Background: Pancreatic lipolytic activity originates from lipase (LIP) and its cofactor colipase (COL), carboxyl ester lipase (CEL), and phospholipase A2 (PLA2). Yet there are few data on the levels of individual lipolytic enzymes in pancreatic enzyme supplements (PES). This study determines activity and immunoreactive mass in some commonly used PES and thus contributes to the understanding of the poor relationship between 'lipase dose' and clinical improvements.
Methods: Recommended doses of each PES were incubated at 37 degrees C for 2 h in a 1-mM Tris-maleate buffer, pH 7.0, containing 150 mM NaCl and 1 mM CaCl2. Aliquots for determinations of enzyme activities and for immunochemical mass were taken every half hour. For comparison a standard dose was defined as 10,000 declared lipase units.

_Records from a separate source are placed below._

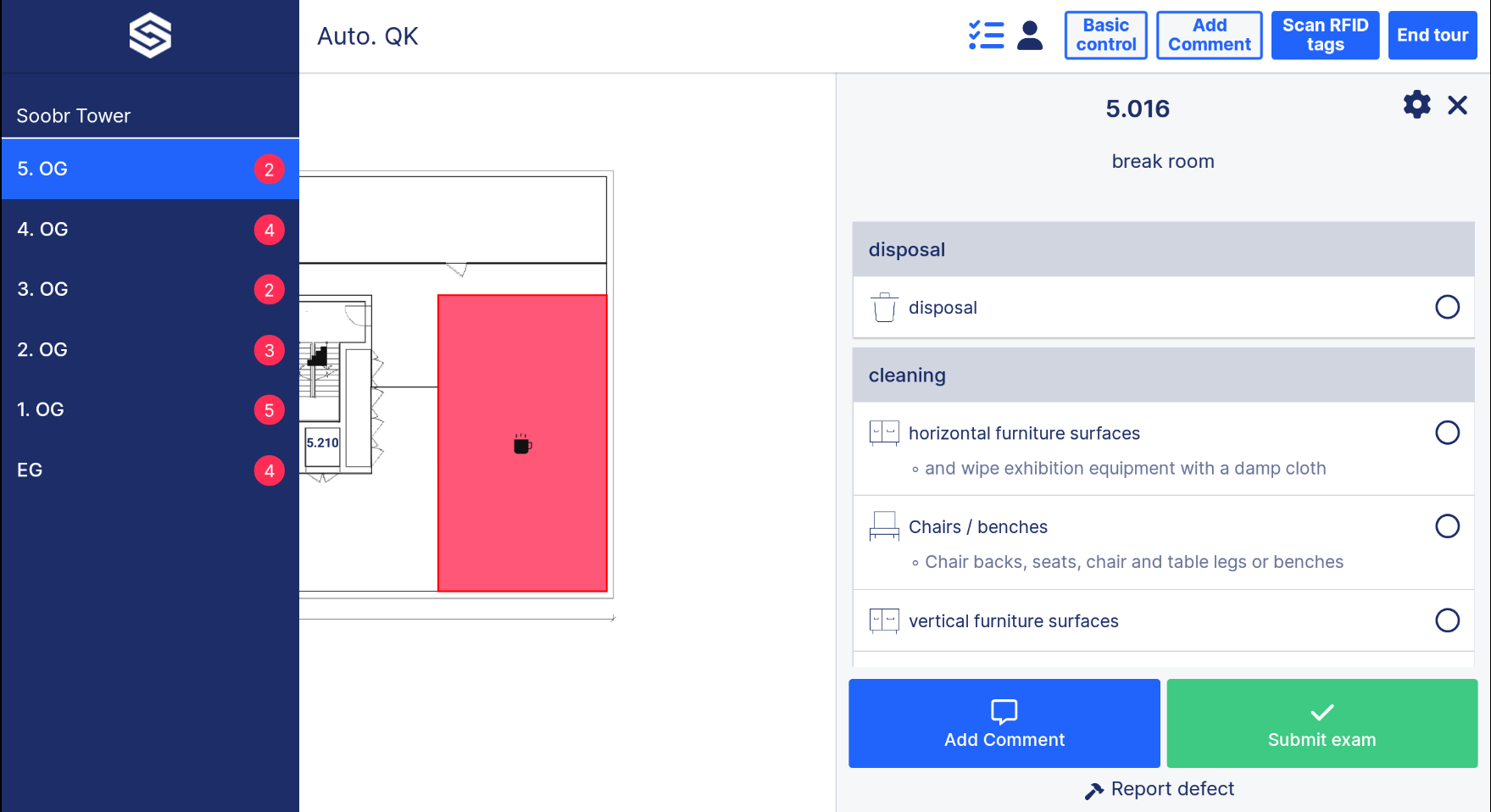Select the coffee cup icon on floor plan
Screen dimensions: 1491x812
click(x=522, y=444)
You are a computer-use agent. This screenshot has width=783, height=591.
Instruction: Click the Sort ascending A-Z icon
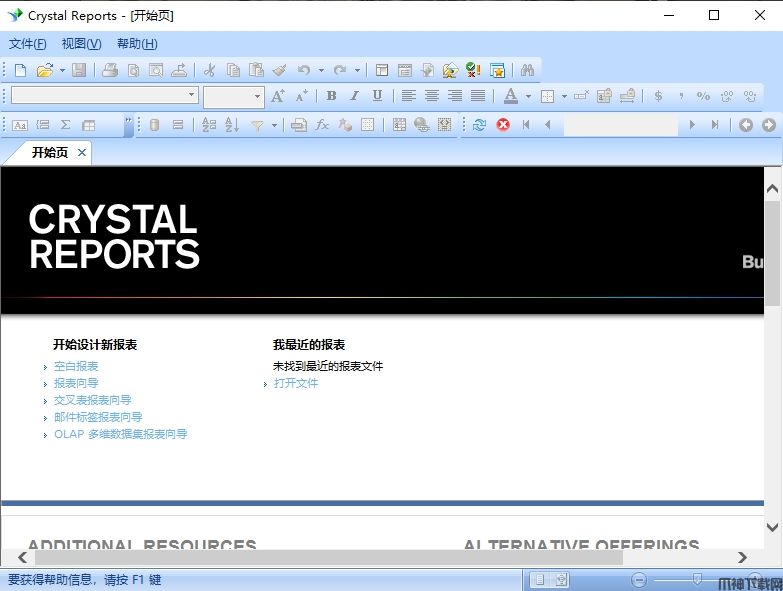point(209,125)
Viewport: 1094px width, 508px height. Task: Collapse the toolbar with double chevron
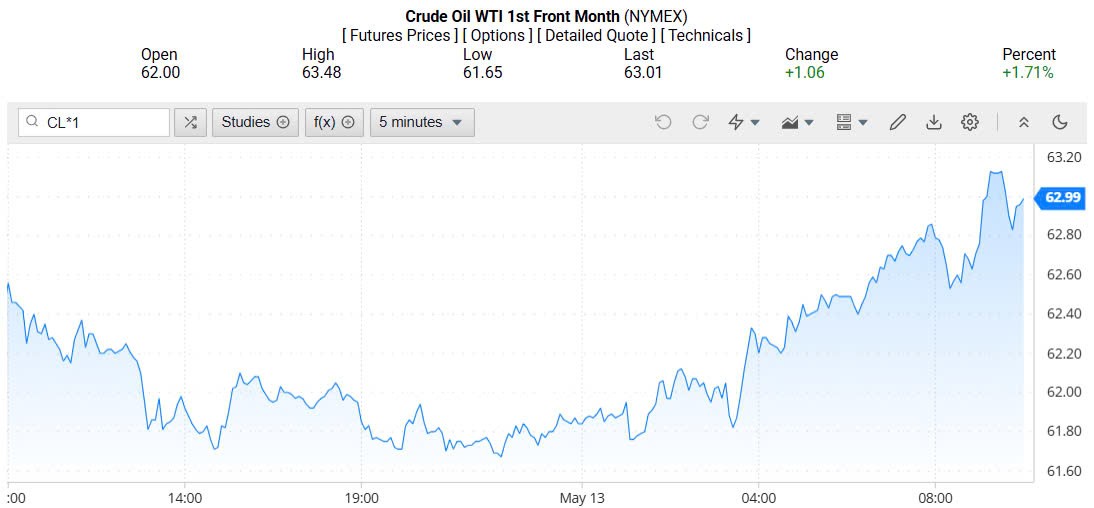coord(1023,122)
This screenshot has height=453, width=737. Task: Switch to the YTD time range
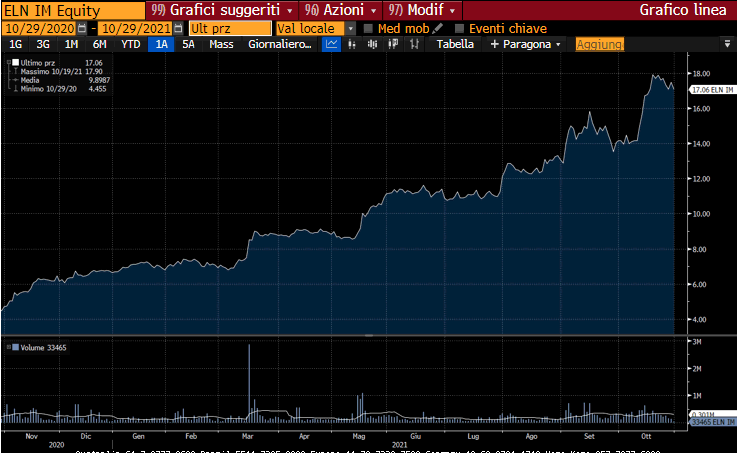(x=130, y=44)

Results: No simple parallelism between LIP, COL, CEL, and/or PLA2 activities was seen. The LIP contents ranged from 135% to 301% of the standard dose. None of the PES were short of COL (227%-504%). The variation in CEL was twentyfold, and in PLA2 sevenfold. Less variations were seen in the mass composition. There was considerable variation in activity to mass ratios (particularly for CEL), declared lipase units per recommended dose (6000-160,000), and cost (0.36-3.52 SEK).

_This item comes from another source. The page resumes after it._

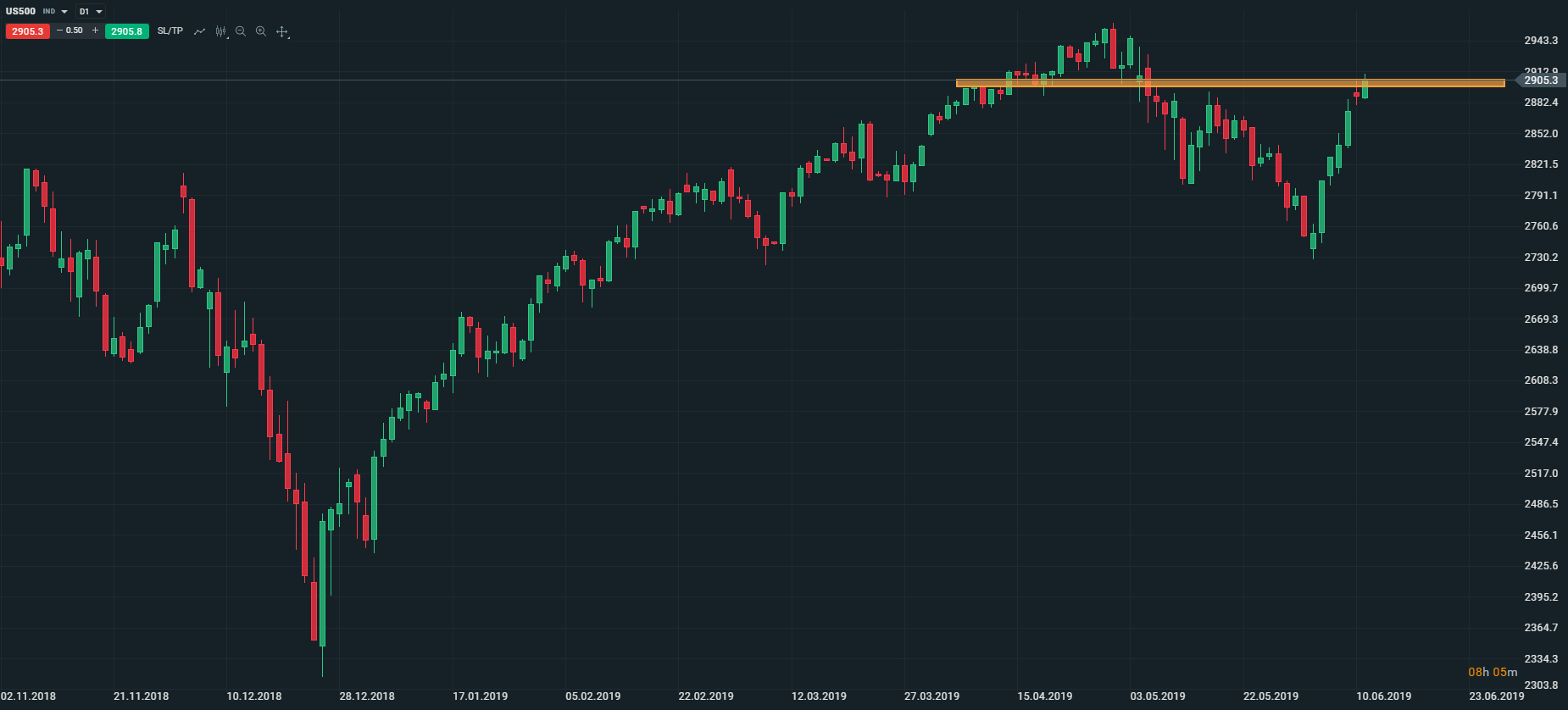Open the candlestick chart type selector
This screenshot has width=1568, height=710.
coord(220,31)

Conclusions: PES differ considerably in their content of lipolytic enzymes. CEL activities were relatively low and COL and PLA2 activities high compared with normal duodenal content. The manufacturing procedure can be improved to increase the lipolytic activity in PES in a broader meaning. It seems to be most important to increase the amount of CEL. From these in vitro data we advocate a more careful decision in the choice of PES for each patient, depending on the total clinical picture. Money can be saved without disadvantage to the patient.